On January, 2008 I joined the military at the age of 39, and exactly a year later, I was on a plane to Afghanistan on military orders. Then, the following 12 months in Afghanistan completely changed my life.
My heart was troubled seeing Afghan people devastated from three decades of wars and conflicts. So many war widows, young and old, were living under chronic poverty without protection from their societies. Kids were without shoes and education. I thought of my two beautiful daughters. If they were born in Afghanistan, they would have had the same lives. My heart wept.
The average Afghan adult male makes about $30 a month. Medical doctors, who supposedly are the 1% brains of the country, make about $300 a month. 76% of Afghanistan is illiterate. 94% of Afghan widows are illiterate. These are astonishing statistic findings about Afghanistan. I was shocked!
I had to do something for them… Anything… I asked fellow soldiers to donate their old pairs of running shoes or combat boots. I posted small flyers around the outpost for shoes, clothes, food… anything. I emailed my home church in Indiana. I asked for help on my blog. People responded. Soldiers brought things they did not need any more; some were even brand new. Churches were moved. Charities gave hands.
By the end of the tour, 3,000 Afghanistan people were helped with various projects like Project Shoes-n-Clothes for Afghan Children, Project Shoes-n-Clothes for Afghan Soldiers, Project Combat Boots for Afghan Police, Project Afghan Literacy, Project Shoes for Local Workers, Project Medical Outreach, and Project Refugee Camp.

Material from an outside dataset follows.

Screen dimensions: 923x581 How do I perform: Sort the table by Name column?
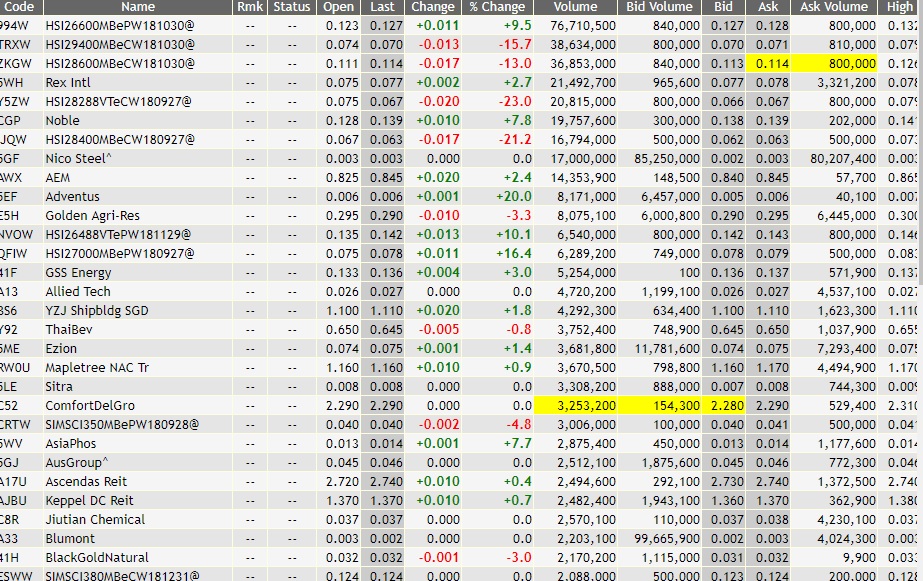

I had Dr. Rafi, a local medical doctor and co-founder, and Asad, our administrator in Afghanistan, who were right there with me to assist. Without them, I would not have been able to help so many Afghans. They went places I could not go and helped me gather information I needed to come up with ideas, plans and strategies to help the devastated Afghanistan people. Even to this very day, we communicate daily through emails, messengers, or phone calls.
HEME stands for Housing, Education, Medical, and Employment. Those are the four main areas we focus on to support the communities around the world. Heme is an essential part of hemoglobin that holds on to 4 oxygen molecules which enables red blood cells to deliver oxygen to every part of our body which is directly linked to survival, likewise the role of HEMEfund Worldwide is an essential part of survival for the people of Afghanistan and around the globe who lost their dreams or hope for tomorrow.
Afghanistan (Project Help Afghanistan) is where we started and widows and female orphans are our main focus in that country. Mothers make difference. They change the future of our lives. It is the mothers who taught us how to be better human beings when we were still too young to know what is right from wrong. Without them, we would have never been who we are now. In Afghanistan these mothers and young female orphans are abandoned and ignored. They are left uneducated and unprotected.
HEMEfund Worldwide wants to help them change this. We want to educate them. We want to train them with job skills. We want to build them homes. We want to provide them medical care. We want to help them gain back their respect, dignity, and independence from their society. We want to give them back their motherhood. We want to return their smiles back, because mothers without hope can mean chaos for tomorrow for their children. Most of all, we want to help them, “Dream the Impossible!” This is why we built our first vocational school in Afghanistan for these devastated widows and orphans and this is why we are planning to build 49 more satellite schools all around the country!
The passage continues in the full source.